They then describe the development of novel methods which can be used to promote
decision-making under uncertainty, such as
the imprecise probability and information
gap method, before presenting examples applied to specific problems in the built environment.
Scientific evidence has shown that risks to the built environment in the UK will be driven primarily by increased temperatures, changing precipitation patterns (more rainfall in winter, less in summer), an increase in the frequency of extreme events, with the
possibility of more storms (Graves and
Phillipson, 2000; Hulme et al., 2002; LCCP,
2002). Coastal towns may also be subject to
rising sea levels combined with storm surges. Although the overall magnitude of change is
important, serving as a measure of climate
change against which to compare sensitivities and impacts, other variables such as climate
variability (including extreme events) and rate of change are equally important (IPCC, 2001). All systems have some capacity for
self-adjustment (autonomous adaptation)
but it is recognized that the likely pace and intensity of climate change is such that planned adaptation will be needed to reduce vulnerability. As Defra note in their
Adaptation Policy Framework document
'adaptation to cope with more frequent weather extremes and planning for the longer term changes needs to begin now' (Defra, 2005, p. 26). However, climate change is not the only driver affecting future risk. Others include changes to land use and urban form
(for example, policies promoting densification
etc.), lifestyles, and socio-economic trends. These different drivers do not act in isolation; rather they tend to interact with each other. For example, both climate change and urban
form are partly dependent upon lifestyle choices, while climatic changes themselves
may facilitate, inhibit or accentuate lifestyle choices (Gill et al., 2004). The complicated interactions between climate-related hazards
and other urbanization processes can either
amplify or moderate impacts on the built environment.

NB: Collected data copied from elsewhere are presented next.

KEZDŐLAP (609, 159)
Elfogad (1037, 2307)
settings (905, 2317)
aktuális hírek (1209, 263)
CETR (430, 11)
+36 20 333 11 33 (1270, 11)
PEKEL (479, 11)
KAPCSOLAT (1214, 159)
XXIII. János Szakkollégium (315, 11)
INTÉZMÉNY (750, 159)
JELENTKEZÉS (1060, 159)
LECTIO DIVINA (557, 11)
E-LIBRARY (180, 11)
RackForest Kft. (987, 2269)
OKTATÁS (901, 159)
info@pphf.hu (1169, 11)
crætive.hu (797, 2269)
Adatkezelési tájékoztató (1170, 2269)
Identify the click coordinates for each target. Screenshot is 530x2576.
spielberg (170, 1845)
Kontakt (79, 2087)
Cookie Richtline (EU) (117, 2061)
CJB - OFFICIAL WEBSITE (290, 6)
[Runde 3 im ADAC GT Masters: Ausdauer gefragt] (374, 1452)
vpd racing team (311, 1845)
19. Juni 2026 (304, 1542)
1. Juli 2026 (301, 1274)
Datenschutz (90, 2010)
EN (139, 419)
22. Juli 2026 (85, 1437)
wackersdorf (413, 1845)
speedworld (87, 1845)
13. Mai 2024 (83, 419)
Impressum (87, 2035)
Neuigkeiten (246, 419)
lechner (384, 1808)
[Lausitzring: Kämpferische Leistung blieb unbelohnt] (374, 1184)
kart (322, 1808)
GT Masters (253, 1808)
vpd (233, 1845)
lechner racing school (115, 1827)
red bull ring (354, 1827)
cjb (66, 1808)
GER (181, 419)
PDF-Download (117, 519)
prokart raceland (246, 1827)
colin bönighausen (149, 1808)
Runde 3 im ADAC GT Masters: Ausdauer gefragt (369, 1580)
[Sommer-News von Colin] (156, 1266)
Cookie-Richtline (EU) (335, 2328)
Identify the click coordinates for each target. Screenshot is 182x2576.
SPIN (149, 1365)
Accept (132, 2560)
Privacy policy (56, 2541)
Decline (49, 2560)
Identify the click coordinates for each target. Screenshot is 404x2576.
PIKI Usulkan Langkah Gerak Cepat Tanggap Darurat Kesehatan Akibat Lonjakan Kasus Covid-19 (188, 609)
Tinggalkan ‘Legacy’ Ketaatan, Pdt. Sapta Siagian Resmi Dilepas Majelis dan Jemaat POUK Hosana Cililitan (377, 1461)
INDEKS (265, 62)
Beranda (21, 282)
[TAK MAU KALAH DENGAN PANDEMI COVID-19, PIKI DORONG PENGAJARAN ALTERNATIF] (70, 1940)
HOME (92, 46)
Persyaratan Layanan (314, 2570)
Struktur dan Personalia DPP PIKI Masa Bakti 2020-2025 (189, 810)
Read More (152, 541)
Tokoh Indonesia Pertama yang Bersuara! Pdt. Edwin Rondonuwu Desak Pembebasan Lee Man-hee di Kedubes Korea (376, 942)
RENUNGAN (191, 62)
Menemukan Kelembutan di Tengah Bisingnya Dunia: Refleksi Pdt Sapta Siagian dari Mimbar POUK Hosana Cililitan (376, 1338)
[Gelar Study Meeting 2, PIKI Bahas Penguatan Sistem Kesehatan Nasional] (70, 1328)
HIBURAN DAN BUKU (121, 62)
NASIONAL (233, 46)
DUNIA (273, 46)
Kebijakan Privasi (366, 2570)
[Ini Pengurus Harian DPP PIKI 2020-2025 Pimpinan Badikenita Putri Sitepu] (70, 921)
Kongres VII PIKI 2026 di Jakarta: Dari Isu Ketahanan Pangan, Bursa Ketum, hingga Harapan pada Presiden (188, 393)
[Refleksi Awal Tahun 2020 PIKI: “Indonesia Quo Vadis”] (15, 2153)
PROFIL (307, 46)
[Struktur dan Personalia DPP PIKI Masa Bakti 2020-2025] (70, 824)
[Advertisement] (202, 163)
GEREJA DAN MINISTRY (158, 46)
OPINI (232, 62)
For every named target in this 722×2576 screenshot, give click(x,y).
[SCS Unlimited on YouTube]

The second paper in this special issue
by Rob Wilby collates evidence of the key impacts, and reviews what the changes may mean for the built environment. The impacts are framed using the 'checklist for developers' format developed by the Greater London
Authority, addressing issues of ventilation and cooling, urban drainage and flood risk, water resources supply, and outdoor spaces. In his paper, Wilby suggests that higher resolution analysis of impacts is needed in order to improve our preparedness and to
safeguard human health and comfort against climatic hazards, and concludes that effective
'joined-up' decision-making will require more
sharing of information with practitioners (i.e. that enhancing knowledge transfer between the scientific community and the 'users' of climate change information is integral to informed decision-making), as well as better
integration of adaptation measures 'across' sectors.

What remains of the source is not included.